Figure 3: MEPI Supported Dormitory for Moroccan Middle School Girls

USAID Programs Support Education Strategic Objectives; Resources
Correspond with U.S. Strategic Priorities

In the eight countries we visited, we found that USAID implemented
programs that targeted the agencies' emphasized population of
primary-level students and girls and aligned with its three main strategic
objectives. USAID's resource allocations of top recipients of basic
education funding from fiscal years 2001 through 2006 show consistency
with U.S. priorities placed on strategic partner countries.

USAID Programs Support Education Strategy

Prior to 2005, USAID did not have an agency-wide education strategy and
its education programming was generally guided over time by several agency
strategies, policies, and operational directives. In April 2005, USAID
issued an education strategy that prioritizes the broad education
objective of increasing equitable access to quality education, with the
more specific focuses on primary education and girls' education. The
strategy directs that USAID focus on (1) increasing access to basic
education, (2) improving the quality of basic education, and (3) building
the institutional capacity of the host countries' basic education systems.
This strategy also supports the broader State and USAID strategic goals of
improving education globally with a particular emphasis on the Muslim
world, as it emphasizes the importance of education in strategic
countries, as well as implementing international education commitments,
such as the Education for All by 2015 initiative.

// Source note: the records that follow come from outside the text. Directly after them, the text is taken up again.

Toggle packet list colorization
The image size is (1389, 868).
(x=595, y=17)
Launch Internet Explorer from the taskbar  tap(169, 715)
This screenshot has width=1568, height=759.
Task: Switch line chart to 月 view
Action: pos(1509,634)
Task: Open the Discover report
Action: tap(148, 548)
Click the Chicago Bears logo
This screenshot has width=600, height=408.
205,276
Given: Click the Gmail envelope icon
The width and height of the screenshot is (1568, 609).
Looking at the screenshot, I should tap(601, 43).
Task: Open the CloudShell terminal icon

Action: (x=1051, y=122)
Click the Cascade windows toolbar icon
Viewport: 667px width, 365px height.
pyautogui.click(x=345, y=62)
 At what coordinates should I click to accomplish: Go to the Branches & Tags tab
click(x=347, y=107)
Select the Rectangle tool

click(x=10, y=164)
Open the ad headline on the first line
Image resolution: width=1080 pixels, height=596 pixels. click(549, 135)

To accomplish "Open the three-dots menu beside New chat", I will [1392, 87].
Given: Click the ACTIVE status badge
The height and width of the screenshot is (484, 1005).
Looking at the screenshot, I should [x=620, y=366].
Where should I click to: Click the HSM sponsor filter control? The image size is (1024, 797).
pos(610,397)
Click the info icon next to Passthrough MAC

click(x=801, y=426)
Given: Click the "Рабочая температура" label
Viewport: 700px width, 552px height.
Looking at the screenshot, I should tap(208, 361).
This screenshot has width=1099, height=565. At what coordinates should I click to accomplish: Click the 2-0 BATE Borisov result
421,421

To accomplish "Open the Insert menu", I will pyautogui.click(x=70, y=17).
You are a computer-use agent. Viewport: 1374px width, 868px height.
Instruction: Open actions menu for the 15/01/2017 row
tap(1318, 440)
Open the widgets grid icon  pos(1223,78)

In the eight countries we visited, we found that USAID generally
implemented programs that aligned with its three main strategic objectives
and targeted the agencies' emphasized population of primary-level students
and girls. According to USAID, as a matter of policy, USAID's efforts
focus on increasing children's access to quality primary education because
the quality and accessibility of primary education plays a critical role
in determining whether children gain core skills, such as literacy and
numeracy, and have a chance to gain further education.^15 In addition,
USAID has a special focus on girls' education. Missions engaged in basic
education are required to assess the extent of educational disadvantage
faced by girls at the primary level in the host country and take further
steps where this disadvantage is found to be significant. Seven of the
eight missions we visited implemented projects to increase access and
improve the quality of basic education for primary-school youth. However,
USAID also recognizes the need for missions to have flexibility in
planning and implementing programs, and taking into account both the
conditions of the particular host countries and the activities of other
donors in the country. For example, while the mission in Morocco continued
to focus on girls' education, its basic education assistance shifted more
toward middle schools, since the mission determined that high dropout
rates among primary-school students were often due to the lack of access
to quality secondary schools where those students would have continued
with their education and because other donors were already investing
significant resources into primary education in the country.

Following are details about USAID's programs to support its three
strategic goals: (1) increasing access to basic education, (2) improving
the quality of basic education, and (3) building the institutional
capacity of the host countries' basic education systems.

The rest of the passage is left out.